This came up in a conversation today. What’s the right way to handle time series data when the index variable is continuous?
I’m only aware of the Gaussian process model, general regression models with the CAR correlation function for residuals, and some of the usual moving-average models that you can find in any old time series book.
Gaussian processes are obviously the most popular (right now), due in part to the publicity that they get on Gelman’s blog, and in BDA3. But GP models make me a bit nervous for a few reasons:
The likelihood is not identified, so strong priors are recommended
Fitting GP models is time consuming. I think it takes something like \(n^{2}\) or \(n^{3}\) steps to fit the model. This won’t work on my problems with \(100,000\) obs.
I’d rather not have to think about which correlation structure to use. The default for many people seems to be the quadratic exponential structure, but it’s unclear to me what’s so great about it, aside from the fact that it looks like a Normal kernel and may have some computational advantages. Maybe that’s enough to get to be a default. (After all, statistics is the science of defaults, ha).
I think generalized additive models are a great alternative to GP models. They are faster to fit than GP models and identified given some reasonable constraints. I do not think they are as flexible as GP models, but they are quite good enough (last least in my experience.)
As a small mathematical bonus, we have that GAMs are just a special case of GP models (Kimeldorf and Wahba, 1970).
Modeling w/ time
I like to think about two ways to handle time series data:
Model the changing function directly through the linear predictor
Account for the corrected errors by imposing some correlation structure on the covariance matrix of the residuals.
Option 1 means do better regressions.
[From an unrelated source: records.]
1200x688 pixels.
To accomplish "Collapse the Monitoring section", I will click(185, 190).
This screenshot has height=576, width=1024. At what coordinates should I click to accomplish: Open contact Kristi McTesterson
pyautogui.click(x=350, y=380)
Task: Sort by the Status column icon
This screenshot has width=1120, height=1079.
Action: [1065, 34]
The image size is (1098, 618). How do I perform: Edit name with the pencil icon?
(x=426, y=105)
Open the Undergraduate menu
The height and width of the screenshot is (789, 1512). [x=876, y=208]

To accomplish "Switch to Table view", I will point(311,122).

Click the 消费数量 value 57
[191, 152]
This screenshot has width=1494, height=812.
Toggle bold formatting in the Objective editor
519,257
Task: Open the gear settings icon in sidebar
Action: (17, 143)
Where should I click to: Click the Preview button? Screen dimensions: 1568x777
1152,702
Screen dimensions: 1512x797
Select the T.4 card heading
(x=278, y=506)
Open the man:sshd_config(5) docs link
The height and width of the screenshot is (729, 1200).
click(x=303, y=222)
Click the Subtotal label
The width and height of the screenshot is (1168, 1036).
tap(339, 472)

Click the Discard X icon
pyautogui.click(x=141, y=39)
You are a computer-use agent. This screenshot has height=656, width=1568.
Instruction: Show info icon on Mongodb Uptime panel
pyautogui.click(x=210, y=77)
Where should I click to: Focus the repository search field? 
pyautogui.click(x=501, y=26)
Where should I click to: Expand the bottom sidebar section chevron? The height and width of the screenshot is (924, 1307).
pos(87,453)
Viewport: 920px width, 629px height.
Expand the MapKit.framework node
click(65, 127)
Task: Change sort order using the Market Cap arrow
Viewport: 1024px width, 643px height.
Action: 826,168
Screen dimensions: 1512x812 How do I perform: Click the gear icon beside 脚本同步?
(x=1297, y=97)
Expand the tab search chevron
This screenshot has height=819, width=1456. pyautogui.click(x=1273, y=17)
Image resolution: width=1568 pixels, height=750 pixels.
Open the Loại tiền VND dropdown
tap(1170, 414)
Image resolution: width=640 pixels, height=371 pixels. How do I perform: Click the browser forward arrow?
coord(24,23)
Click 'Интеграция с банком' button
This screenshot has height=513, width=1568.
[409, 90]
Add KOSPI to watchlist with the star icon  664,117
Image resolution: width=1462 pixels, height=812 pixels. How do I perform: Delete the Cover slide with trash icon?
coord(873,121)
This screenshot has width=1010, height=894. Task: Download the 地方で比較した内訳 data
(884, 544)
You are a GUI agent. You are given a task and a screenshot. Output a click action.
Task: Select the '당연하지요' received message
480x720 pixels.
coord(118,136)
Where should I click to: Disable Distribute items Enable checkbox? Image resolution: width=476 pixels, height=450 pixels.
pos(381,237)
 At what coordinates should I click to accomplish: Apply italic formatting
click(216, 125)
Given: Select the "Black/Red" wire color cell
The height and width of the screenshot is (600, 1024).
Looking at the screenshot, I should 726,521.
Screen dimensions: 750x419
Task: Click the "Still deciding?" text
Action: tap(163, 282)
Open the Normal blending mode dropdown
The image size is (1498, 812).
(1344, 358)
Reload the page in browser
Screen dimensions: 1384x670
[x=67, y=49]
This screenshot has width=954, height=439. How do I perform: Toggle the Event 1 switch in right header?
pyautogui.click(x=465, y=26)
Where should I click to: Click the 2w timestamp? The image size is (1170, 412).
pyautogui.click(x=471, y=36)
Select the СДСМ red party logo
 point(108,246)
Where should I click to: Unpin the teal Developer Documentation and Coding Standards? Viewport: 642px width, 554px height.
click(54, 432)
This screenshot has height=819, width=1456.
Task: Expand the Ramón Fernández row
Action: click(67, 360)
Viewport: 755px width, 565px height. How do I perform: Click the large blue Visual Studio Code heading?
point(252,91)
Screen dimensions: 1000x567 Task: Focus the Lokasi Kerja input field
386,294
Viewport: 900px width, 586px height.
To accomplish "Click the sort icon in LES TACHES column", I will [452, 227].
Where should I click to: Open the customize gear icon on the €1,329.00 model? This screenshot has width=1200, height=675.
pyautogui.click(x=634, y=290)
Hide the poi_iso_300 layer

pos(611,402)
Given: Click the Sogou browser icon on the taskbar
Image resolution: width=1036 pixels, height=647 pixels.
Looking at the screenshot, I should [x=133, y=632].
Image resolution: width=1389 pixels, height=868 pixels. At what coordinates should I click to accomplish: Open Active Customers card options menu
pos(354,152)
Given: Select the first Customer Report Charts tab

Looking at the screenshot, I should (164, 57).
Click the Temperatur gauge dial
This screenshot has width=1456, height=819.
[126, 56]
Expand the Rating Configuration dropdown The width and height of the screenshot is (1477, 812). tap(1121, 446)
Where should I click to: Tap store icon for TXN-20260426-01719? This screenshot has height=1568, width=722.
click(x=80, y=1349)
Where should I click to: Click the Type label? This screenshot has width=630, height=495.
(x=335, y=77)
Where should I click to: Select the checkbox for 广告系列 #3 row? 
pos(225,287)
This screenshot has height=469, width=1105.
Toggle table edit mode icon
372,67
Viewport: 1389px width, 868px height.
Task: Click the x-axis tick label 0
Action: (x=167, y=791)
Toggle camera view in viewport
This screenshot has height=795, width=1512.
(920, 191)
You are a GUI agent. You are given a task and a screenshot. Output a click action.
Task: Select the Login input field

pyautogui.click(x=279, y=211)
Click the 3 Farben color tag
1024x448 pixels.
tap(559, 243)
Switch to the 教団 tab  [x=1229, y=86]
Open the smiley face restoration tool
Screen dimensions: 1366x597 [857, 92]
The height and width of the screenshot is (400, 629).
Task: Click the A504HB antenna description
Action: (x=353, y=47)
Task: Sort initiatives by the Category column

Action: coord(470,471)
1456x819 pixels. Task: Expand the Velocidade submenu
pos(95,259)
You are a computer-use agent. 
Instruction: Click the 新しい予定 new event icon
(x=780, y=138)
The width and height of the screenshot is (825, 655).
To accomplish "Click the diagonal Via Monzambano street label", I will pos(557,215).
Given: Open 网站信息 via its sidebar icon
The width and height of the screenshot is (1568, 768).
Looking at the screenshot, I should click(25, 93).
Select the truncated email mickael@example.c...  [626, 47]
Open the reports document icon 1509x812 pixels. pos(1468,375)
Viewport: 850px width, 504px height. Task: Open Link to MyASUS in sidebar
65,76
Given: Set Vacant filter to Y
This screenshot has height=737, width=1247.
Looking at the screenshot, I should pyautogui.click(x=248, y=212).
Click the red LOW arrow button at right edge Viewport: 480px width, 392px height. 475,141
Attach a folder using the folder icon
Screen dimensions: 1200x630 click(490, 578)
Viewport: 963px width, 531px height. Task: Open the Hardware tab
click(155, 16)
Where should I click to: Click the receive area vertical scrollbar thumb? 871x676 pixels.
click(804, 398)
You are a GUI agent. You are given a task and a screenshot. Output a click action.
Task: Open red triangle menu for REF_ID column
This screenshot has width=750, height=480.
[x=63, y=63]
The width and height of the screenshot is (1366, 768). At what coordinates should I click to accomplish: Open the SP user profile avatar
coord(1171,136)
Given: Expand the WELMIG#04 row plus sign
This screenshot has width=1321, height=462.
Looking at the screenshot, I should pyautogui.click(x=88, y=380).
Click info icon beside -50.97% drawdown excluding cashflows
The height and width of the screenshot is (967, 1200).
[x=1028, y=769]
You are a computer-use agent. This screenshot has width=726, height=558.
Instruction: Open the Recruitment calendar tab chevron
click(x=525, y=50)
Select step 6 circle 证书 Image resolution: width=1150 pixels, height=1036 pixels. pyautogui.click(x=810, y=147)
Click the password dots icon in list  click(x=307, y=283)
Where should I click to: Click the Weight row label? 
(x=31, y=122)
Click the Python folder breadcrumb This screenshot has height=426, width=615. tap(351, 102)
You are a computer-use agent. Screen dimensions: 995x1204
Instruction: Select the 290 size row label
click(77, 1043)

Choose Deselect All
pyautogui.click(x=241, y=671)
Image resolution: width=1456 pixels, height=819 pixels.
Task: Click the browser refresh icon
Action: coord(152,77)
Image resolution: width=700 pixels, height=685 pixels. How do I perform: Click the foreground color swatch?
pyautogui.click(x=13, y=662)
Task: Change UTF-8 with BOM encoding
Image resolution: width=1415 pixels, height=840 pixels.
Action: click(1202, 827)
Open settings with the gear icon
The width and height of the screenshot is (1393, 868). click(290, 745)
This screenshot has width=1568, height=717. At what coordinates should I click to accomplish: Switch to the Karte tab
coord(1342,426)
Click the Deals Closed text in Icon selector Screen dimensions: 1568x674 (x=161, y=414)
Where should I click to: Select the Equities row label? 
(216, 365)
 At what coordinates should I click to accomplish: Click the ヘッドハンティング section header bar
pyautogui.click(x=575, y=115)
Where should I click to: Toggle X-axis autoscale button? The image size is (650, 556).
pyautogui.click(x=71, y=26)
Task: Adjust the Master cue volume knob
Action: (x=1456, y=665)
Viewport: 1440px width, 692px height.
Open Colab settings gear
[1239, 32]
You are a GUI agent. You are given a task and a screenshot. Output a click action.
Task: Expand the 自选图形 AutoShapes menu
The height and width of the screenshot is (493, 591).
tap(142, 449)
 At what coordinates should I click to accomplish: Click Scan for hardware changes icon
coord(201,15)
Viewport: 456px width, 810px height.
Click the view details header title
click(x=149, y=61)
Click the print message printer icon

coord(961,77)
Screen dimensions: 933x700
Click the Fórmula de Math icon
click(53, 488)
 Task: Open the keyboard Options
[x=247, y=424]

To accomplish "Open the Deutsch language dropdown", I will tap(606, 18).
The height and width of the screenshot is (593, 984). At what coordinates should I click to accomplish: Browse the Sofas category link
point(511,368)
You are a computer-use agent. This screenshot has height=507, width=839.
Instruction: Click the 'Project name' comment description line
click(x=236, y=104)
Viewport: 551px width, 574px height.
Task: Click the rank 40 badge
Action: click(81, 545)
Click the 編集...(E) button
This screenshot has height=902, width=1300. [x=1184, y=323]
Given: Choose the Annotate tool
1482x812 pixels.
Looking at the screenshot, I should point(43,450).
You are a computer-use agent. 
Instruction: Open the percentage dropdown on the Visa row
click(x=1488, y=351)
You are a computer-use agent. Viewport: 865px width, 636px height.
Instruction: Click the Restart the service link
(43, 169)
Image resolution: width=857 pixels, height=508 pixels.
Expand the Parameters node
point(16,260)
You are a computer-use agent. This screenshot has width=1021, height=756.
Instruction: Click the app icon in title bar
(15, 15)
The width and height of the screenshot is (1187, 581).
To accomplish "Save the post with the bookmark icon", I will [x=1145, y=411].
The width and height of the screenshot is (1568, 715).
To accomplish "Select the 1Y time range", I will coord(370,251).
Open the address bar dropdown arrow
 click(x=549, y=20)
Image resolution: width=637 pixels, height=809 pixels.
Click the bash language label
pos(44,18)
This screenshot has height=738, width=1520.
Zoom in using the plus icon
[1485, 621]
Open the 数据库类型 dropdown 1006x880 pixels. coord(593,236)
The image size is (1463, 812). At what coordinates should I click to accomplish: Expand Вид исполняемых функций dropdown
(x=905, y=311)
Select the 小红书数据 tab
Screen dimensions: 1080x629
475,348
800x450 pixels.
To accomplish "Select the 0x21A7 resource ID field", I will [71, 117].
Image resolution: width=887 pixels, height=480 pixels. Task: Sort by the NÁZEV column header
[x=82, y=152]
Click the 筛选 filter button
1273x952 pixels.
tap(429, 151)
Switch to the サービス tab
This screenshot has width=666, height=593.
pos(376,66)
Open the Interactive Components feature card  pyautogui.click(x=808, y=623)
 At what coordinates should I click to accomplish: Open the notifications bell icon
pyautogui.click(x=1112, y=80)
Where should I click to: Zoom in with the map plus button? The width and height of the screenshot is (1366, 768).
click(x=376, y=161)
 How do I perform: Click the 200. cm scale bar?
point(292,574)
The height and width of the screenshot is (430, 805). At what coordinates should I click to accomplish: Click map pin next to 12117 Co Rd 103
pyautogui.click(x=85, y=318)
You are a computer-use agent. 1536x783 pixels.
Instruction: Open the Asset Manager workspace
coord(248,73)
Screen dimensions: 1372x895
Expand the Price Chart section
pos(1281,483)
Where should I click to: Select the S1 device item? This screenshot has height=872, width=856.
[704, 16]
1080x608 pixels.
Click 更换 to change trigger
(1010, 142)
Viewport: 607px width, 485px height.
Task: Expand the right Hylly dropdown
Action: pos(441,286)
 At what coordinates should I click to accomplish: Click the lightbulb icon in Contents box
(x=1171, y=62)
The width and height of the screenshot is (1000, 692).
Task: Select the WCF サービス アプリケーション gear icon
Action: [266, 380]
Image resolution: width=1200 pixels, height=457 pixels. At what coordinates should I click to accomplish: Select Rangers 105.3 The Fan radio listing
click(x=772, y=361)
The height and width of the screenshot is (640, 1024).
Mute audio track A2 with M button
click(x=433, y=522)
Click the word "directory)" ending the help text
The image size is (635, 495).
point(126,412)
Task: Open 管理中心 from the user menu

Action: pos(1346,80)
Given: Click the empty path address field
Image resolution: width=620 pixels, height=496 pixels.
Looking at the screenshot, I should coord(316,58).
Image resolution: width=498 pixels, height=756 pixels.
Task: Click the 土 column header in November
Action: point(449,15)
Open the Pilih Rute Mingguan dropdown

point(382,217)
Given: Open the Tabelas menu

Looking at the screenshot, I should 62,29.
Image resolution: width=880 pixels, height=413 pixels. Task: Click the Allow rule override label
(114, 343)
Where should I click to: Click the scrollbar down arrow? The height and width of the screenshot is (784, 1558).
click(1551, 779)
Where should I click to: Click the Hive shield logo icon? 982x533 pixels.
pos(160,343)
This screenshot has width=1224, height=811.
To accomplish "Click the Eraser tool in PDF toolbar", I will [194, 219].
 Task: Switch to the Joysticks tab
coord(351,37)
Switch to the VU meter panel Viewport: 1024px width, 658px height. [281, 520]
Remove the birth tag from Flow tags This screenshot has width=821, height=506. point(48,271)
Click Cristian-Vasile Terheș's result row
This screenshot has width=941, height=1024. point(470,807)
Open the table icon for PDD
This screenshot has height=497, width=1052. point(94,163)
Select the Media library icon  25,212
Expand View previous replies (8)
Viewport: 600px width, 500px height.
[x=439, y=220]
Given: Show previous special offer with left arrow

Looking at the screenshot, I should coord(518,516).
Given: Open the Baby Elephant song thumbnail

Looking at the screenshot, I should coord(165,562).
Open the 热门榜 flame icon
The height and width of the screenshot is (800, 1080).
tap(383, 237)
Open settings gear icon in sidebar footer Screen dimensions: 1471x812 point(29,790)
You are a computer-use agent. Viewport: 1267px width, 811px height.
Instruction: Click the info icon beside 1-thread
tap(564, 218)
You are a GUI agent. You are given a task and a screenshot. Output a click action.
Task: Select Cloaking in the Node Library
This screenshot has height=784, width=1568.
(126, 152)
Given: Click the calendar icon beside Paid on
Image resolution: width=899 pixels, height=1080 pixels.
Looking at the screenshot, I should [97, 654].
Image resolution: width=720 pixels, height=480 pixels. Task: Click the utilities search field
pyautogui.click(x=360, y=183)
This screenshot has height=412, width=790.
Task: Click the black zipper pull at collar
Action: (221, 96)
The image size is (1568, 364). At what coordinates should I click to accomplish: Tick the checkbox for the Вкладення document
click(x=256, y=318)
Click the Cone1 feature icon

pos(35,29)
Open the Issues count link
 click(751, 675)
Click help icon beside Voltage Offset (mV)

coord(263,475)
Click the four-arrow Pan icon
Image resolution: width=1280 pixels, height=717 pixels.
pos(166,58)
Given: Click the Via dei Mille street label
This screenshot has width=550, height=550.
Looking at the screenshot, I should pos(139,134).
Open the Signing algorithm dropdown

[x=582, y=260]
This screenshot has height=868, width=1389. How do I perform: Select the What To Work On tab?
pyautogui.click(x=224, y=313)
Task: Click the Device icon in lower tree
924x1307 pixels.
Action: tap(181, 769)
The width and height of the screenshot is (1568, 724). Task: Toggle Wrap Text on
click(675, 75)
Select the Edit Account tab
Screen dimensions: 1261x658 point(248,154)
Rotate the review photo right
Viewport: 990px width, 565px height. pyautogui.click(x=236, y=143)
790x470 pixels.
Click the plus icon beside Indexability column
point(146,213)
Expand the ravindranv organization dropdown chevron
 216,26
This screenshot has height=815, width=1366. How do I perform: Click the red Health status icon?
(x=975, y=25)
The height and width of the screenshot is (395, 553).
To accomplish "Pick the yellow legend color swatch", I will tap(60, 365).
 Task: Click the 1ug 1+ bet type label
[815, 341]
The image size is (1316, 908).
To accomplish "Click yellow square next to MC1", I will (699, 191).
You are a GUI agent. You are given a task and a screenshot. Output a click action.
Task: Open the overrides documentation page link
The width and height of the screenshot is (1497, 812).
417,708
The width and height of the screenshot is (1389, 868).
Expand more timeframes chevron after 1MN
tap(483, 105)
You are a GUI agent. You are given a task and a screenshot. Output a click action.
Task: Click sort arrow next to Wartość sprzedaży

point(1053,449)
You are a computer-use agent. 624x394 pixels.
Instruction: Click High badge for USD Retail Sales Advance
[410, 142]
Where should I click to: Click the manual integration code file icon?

Option 2 is less common, but Pinheiro and Bates’ nlme book has great tips for how to approach this using their R package, which is my sole experience with correlation matrix modeling.
Research questions
As always, whatever you use to model time series data, I think the research question is the most important thing, and should come first. You want to pick a method that helps you answer the most important research questions. And you hope that the model you use to answer the question will produce outcomes that are easy to communicate.
Unfortunately with time series data, it seems that it’s easy to lose track of the research question in favor of just finding a model that fits the data nicely. I don’t know what it is: perhaps the fact that models get so complicated that they become practically useless for answering simple questions?
Of course, a nice fit doesn’t mean we can just generalize from sample to population willy-nilly… so more potential troubles.